"Casses-toi, pauvre con !". Les médias ont surtout retenu cette formule musclée de l'inauguration, samedi dernier à Paris, du 45ème salon international de l'agriculture par Nicolas Sarkozy. Le président de la République a pourtant prononcé un long discours sur l'Europe verte qui mérite tout autant l'attention, sinon plus
"Je veux une nouvelle ambition pour l'agriculture en Europe," a-t-il déclaré. " J'affirme que l'agriculture du XXIème siècle doit être une agriculture de production, une agriculture où chaque agriculteur est considéré comme un entrepreneur qui doit vivre de son travail avec des prix qui reconnaissent la qualité de ce travail."
Paroles en l'air ? Certainement pas. La politique agricole commune est certes financée jusqu'en 2013. Mais Nicolas Sarkozy ne veut pas attendre le dernier moment pour engager la discussion avec les partenaires de la France sur l'inévitable "refondation" de la PAC. Pour lui, "2013 pour un jeune de 22 ans qui s'installe, c'est demain matin."

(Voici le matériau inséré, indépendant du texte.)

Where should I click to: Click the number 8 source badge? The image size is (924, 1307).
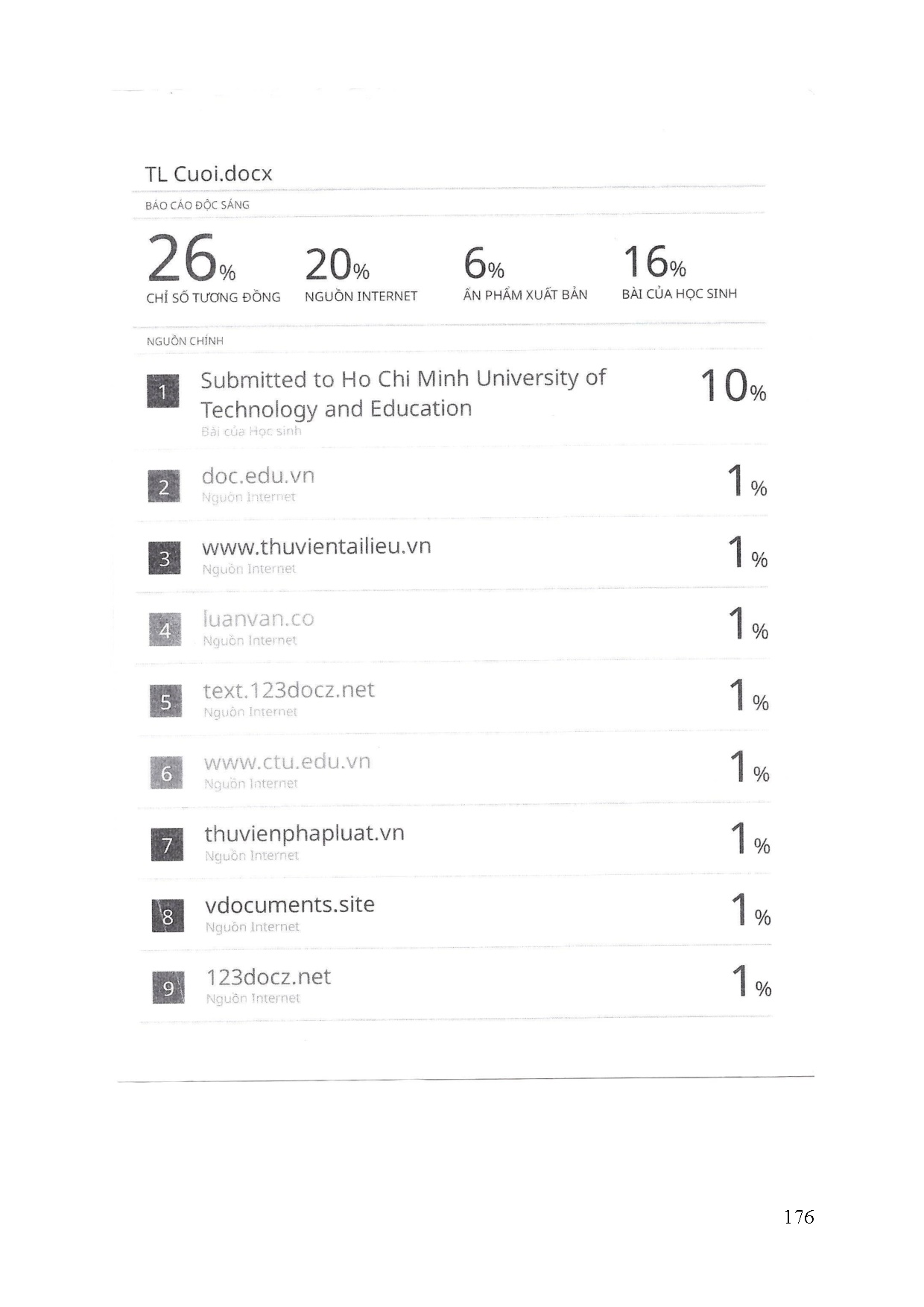point(168,917)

Considérant que la meilleure défense c'est l'attaque, le chef de l'Etat est donc "décidé à jouer un rôle offensif" pour couper l'herbe sous le pied des adversaires de l'Europe verte. La présidence française de l'Union qui commencera le 1er juillet lui en fournira l'occasion. Et il veut obtenir des résultats dès 2009.
Avis aux Britanniques : "ceux qui veulent détruire la PAC," a-t-il lancé, "ne croient pas en l'Europe !". Mais avis aussi aux experts de l'OMC : "on ne peut plus continuer à imposer à nos entreprises agricoles un dumping environnemental, un dumping social, un dumping fiscal, un dumping monétaire dont l'ampleur croît chaque jour, bien au-delà des débats feutrés de Genève. Je ne veux pas les déranger, mais qu'ils ne comptent pas sur ma signature pour continuer sur ce rythme dans ces conditions."
Depuis la grande réforme de 1992, la PAC a connu plusieurs ajustements importants. Les aides à la production ont été remplacées par des aides directes, les aides à l'exportation ont été supprimées et les prix européens se sont rapprochés des prix mondiaux. Il n'empêche : certains disent que l'Europe verte coûte encore trop cher, qu'elle absorbe plus de 40% du budget européen et que la France qui en est la principale bénéficiaire est mal placée pour donner des leçons aux autres
Tout cela est sans doute vrai. Mais il se trouve que la donne a changé. Finis les lacs de lait et les montagnes de beurre jadis stigmatisés par Mrs Thatcher ! Oubliés les excédents en tous genres, terminées les céréales à bas prix
Aujourd'hui, on manque de lait, les stocks sont au bord de la rupture et le prix du blé flambe à la bourse de Chicago
Le retournement est complet et, plutôt que de transformer les paysans européens en gentils jardiniers, voilà qu'on leur demanderait presque aujourd'hui de se remettre à la production intensive !
Pour Michel Barnier, ancien commissaire à Bruxelles et actuel ministre français de l'agriculture, le doute n'est pas permis : "la PAC a un bel avenir devant elle puisqu'il faudra multiplier par deux la production agricole d'ici à 2050 pour nourrir 9 milliards d'êtres humains." L'arrivée de nouvelles classes moyennes en Chine et en Inde va doper la demande. Comment l'Europe, moins soumises aux aléas climatiques que l'Asie ou l'Afrique, n'en tiendrait-elle pas compte ?
Le volontarisme est une chose, la réalité une autre. Nicolas Sarkozy n'a pas gagné la partie. Les marathons agricoles du passé, à Bruxelles, sont là pour rappeler que les négociations ont toujours été rudes
Mais quand le chef de l'Etat se fixe quatre objectifs au premier rang desquels figure "la sécurité alimentaire" et lorsqu'il plaide avec fougue pour une " préférence communautaire renouvelée", il ne prend personne en traître. La direction est clairement indiquée. A bon entendeur, salut
Baudoin Bollaert est ancien rédacteur-en-chef au Figaro. Maître de conférences à Sciences Po et à l'Isad, il est aussi l'auteur avec Jacques Barrot de "L'Europe n'est pas ce que vous croyez" (Albin Michel-Fondation Robert Schuman, 2007).